One other very interesting finding was that consistently consumers put quality – of content and of service delivery – at the top of their list of expectations. They will watch video on a smartphone, but only if they have to. OTT streamed video is acceptable only if that is the only access to the content. Consumers like big screen televisions, they want their content on it, and they want it to look good.
All of this leads to a continuing and growing demand for network capacity. By 2015, 90% of all network traffic will be video. So codec improvement is an absolute necessity. The next generation of codecs, HEVC, is already showing a 53% improvement over AVC.
Finally Mark Richer of ATSC took the stage. His presentation was called “a bright future for terrestrial broadcasting”, and he put forward the case that conventional broadcasting is still relevant, not least because it is infinitely scalable: it does not matter at all how many people are tuned it, it delivers the same quality of service.
ATSC 2.0 as a delivery platform has just been ratified, with full backwards compatibility with existing transmission system, and will be rolled out in the coming months and years. But in parallel ATSC 3.0 is being developed, which will be a complete clean sheet start.

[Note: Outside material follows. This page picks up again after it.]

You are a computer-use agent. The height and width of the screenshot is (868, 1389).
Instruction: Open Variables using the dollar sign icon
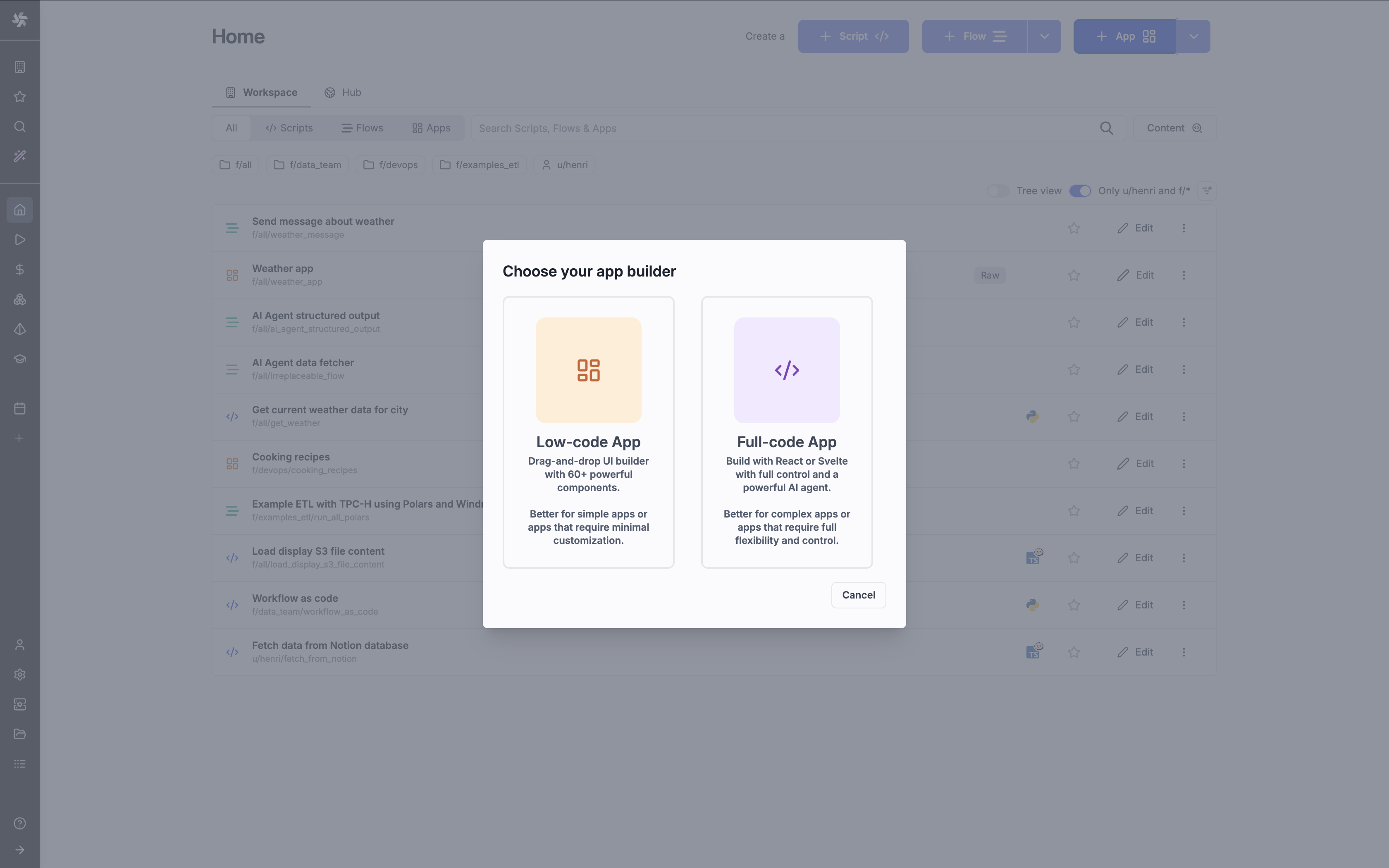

On top of that, ATSC is a leading player in FoBTV, the future of broadcast television, a plan to develop a new digital terrestrial format that will be universally accepted worldwide. Last November – at 11:11:11 on 11/11/11 to be precise – FoBTV published a declaration that broadcasting is the most spectrum efficient delivery medium, and that broadcasters and technology bodies should come together to pursue improved standards globally.
Given this global commitment not only will the new standards be the most robust, they will benefit from mass production slashing costs. It also means that mobile and handheld devices which move freely around the world will work wherever they go. The next generation systems should focus on broadcasting to devices that are on the move.
FoBTV is not a new standards organisation: it aims to work with standards bodies to achieve its global goals. Its chair is Mark Richer of ATSC, with Phil Laven of DVB as deputy chair. Richer suggested that this is a defining moment for terrestrial broadcasting.
In response to a question, Giles Wilson suggested that the demand for new content delivery always has run ahead of the gains in coding efficiency, and he fears that this will always be the case. Leonardo Chiariglione, on the contrary, suggested that he could see no sign of compression running in to a brick wall in the near future.
Albert Heuberger thought that there will be new ways of identifying redundancy in the signal which can be exploited in the future to achieve new coding efficiencies. Researchers still have a wide field ahead of them, he said.
Commenting on the search for standardisation, Giles Wilson referred back to one of the students describing the internet as the Wild West. He certainly agreed with that as a characterisation, but pointed out that despite the apparent lawlessness it had managed its standards much better than broadcast.